The Prince George Railway & Forestry Museum Society Collection consists primarily of textual, photographic, and cartographic records related to the regional developments of the railway industry in Northern BC. A predominant portion of the collection is made up of material from the Canadian National Railway; other railways represented include the Pacific Great Eastern Railway, the British Columbia Railway (BC Rail), the Grand Trunk Pacific Railway, the Grand Trunk Railway, the Intercolonial Railway, and the Okanagan Express. Significant geographical areas covered include Prince George, the Peace River Region, Terrace, Bulkley Valley, Hazelton and Prince Rupert.

The forestry industry is represented in the collection with operational and financial records from Fyfe Lake Sawmill Ltd., which operated southwest of Prince George in the 1950s.
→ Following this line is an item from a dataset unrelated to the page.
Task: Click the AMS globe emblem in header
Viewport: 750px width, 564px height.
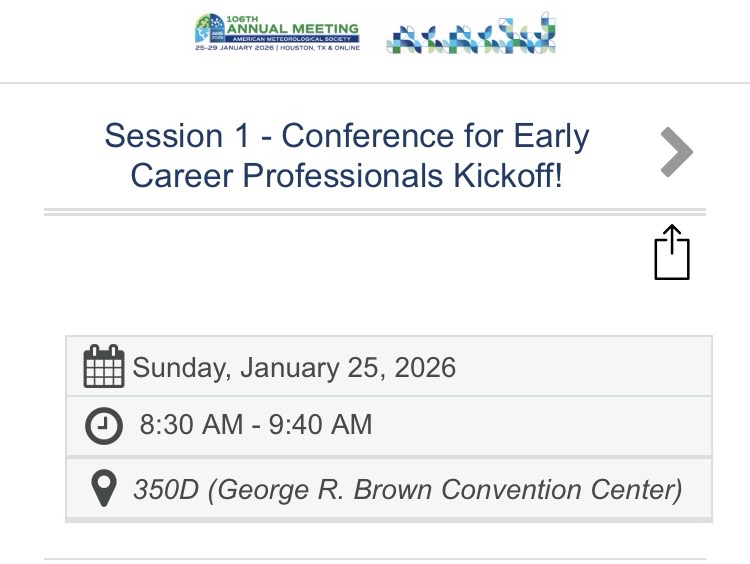Action: tap(209, 29)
The collection has been organized into series according to creator, each of which also has been arranged to subseries, file and item level, where applicable. This collection consists of eight series, as follows:

1) Canadian National Railway
2) Grand Trunk Railway
3) Pacific Great Eastern Railway
4) British Columbia Railway (BC Rail)
5) Canadian Pacific Railway (CPR)
6) Intercolonial Railway
7) Fyfe Lake Sawmill ltd.
8) PGRFM
9) Photographs

2003.13 · Collectie · [after 1909]

Consists of two photograph albums that illustrate Parker Bonney's early years as a Forest Engineer. Includes photographs of the expedition to the Nass Valley undertaken by Parker Bonney, Sam Brown, and others. May also include photographs of later surveying expeditions.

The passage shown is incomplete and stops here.